> _TASK DETAILS_: From the first line of the data below, repeat each line exactly until you reach the line with "Screenshot is 371x2576."; include that line too.

= = =

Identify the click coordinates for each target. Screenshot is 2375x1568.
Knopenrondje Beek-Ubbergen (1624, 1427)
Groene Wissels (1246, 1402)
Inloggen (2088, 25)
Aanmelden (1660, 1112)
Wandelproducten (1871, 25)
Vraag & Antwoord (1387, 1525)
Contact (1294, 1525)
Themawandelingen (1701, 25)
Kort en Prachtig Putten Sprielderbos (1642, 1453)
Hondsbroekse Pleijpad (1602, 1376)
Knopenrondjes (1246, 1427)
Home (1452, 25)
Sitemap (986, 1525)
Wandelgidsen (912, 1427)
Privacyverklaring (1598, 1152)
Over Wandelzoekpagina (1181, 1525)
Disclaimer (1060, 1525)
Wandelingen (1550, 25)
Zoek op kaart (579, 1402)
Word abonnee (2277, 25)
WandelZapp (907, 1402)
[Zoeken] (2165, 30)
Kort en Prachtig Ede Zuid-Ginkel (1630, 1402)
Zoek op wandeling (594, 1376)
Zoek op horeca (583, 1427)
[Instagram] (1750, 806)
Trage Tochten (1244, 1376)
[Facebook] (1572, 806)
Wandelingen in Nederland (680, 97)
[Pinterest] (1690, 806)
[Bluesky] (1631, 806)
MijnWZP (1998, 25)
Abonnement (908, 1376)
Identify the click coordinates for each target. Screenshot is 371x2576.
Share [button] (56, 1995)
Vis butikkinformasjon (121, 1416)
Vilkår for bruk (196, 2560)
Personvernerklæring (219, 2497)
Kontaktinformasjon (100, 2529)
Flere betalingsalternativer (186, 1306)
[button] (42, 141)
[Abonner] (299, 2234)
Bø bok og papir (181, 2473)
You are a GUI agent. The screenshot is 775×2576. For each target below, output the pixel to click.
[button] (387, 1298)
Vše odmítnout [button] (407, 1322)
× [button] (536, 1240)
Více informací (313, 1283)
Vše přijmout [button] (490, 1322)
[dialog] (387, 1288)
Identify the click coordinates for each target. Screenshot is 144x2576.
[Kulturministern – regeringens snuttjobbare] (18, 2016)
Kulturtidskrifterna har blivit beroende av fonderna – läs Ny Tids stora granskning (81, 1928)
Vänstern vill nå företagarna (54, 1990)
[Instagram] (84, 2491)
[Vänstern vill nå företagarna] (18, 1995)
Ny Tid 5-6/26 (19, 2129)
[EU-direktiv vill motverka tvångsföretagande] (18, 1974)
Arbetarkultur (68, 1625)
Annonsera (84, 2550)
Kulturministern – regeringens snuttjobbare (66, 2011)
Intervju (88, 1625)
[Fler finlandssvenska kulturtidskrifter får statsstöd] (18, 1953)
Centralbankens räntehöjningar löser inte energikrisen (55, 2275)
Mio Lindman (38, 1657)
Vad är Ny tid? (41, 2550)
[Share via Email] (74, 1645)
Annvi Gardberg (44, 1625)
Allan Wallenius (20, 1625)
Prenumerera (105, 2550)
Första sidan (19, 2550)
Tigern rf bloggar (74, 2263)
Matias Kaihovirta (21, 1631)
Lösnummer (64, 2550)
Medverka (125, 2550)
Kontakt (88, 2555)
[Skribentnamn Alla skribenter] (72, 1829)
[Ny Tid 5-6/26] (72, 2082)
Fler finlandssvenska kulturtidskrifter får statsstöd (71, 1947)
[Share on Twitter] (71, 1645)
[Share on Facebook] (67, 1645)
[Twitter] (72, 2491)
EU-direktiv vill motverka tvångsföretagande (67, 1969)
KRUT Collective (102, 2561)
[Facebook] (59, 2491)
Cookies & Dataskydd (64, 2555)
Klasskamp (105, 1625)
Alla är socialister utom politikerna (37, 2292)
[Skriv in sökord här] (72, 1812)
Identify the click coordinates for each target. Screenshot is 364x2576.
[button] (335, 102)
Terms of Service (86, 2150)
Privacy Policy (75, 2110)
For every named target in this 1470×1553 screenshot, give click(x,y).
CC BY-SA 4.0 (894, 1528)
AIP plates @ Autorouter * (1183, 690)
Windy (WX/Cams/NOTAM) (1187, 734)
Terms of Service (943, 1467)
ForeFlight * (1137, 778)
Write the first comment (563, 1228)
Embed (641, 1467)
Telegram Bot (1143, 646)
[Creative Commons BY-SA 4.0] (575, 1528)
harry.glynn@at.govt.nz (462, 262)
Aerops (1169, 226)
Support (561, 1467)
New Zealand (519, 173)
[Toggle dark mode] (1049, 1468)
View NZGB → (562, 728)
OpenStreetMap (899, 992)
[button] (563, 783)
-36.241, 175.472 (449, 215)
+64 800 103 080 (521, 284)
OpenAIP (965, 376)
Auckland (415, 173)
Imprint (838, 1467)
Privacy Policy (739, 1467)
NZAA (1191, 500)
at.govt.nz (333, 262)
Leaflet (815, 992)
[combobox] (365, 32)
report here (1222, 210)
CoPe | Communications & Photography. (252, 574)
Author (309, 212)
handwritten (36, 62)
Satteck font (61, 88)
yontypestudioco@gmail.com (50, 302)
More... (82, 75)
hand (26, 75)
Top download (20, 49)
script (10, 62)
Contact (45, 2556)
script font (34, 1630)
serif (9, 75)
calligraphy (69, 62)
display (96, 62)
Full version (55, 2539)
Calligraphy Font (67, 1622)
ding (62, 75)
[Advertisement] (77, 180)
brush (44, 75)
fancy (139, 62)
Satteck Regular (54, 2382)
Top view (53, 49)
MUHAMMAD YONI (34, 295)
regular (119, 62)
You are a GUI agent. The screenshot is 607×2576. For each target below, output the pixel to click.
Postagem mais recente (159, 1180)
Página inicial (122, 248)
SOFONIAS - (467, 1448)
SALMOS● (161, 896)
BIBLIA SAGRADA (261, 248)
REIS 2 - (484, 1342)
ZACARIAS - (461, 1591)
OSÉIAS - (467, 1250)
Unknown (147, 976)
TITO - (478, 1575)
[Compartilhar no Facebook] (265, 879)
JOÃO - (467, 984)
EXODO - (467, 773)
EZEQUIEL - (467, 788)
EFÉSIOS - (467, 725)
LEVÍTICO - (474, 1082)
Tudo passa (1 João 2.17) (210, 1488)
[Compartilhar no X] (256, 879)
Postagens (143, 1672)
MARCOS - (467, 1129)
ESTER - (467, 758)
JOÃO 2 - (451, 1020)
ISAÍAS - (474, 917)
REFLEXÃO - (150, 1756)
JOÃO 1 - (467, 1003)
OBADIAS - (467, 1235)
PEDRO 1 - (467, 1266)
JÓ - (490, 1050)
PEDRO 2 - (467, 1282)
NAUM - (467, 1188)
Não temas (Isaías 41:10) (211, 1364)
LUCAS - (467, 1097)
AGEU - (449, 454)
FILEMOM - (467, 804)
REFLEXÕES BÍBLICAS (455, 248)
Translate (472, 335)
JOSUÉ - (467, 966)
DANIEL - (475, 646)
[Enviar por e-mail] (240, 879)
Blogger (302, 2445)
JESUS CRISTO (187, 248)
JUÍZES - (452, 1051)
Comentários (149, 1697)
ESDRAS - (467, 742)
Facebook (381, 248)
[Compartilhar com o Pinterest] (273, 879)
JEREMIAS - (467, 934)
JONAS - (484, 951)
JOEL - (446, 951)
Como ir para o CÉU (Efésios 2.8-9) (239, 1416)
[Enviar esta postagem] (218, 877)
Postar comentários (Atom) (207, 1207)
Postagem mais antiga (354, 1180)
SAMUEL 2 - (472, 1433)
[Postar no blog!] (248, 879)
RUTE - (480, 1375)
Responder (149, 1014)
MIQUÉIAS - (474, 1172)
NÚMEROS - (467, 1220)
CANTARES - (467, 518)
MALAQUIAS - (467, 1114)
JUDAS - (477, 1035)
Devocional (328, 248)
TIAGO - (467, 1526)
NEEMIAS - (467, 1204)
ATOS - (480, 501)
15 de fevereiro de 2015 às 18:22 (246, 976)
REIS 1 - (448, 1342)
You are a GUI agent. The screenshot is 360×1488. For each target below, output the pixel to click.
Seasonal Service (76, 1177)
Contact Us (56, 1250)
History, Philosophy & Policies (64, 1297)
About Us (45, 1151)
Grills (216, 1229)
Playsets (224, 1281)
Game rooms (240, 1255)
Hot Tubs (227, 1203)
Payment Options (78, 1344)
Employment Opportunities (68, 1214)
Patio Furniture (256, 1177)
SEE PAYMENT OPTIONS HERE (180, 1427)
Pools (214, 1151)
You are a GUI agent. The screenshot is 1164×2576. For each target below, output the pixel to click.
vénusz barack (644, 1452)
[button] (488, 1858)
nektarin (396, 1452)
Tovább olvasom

= = =

> _THE COMPLETED TASK_:
Identify the click coordinates for each target. Screenshot is 2375x1568.
Knopenrondje Beek-Ubbergen (1624, 1427)
Groene Wissels (1246, 1402)
Inloggen (2088, 25)
Aanmelden (1660, 1112)
Wandelproducten (1871, 25)
Vraag & Antwoord (1387, 1525)
Contact (1294, 1525)
Themawandelingen (1701, 25)
Kort en Prachtig Putten Sprielderbos (1642, 1453)
Hondsbroekse Pleijpad (1602, 1376)
Knopenrondjes (1246, 1427)
Home (1452, 25)
Sitemap (986, 1525)
Wandelgidsen (912, 1427)
Privacyverklaring (1598, 1152)
Over Wandelzoekpagina (1181, 1525)
Disclaimer (1060, 1525)
Wandelingen (1550, 25)
Zoek op kaart (579, 1402)
Word abonnee (2277, 25)
WandelZapp (907, 1402)
[Zoeken] (2165, 30)
Kort en Prachtig Ede Zuid-Ginkel (1630, 1402)
Zoek op wandeling (594, 1376)
Zoek op horeca (583, 1427)
[Instagram] (1750, 806)
Trage Tochten (1244, 1376)
[Facebook] (1572, 806)
Wandelingen in Nederland (680, 97)
[Pinterest] (1690, 806)
[Bluesky] (1631, 806)
MijnWZP (1998, 25)
Abonnement (908, 1376)
Identify the click coordinates for each target. Screenshot is 371x2576.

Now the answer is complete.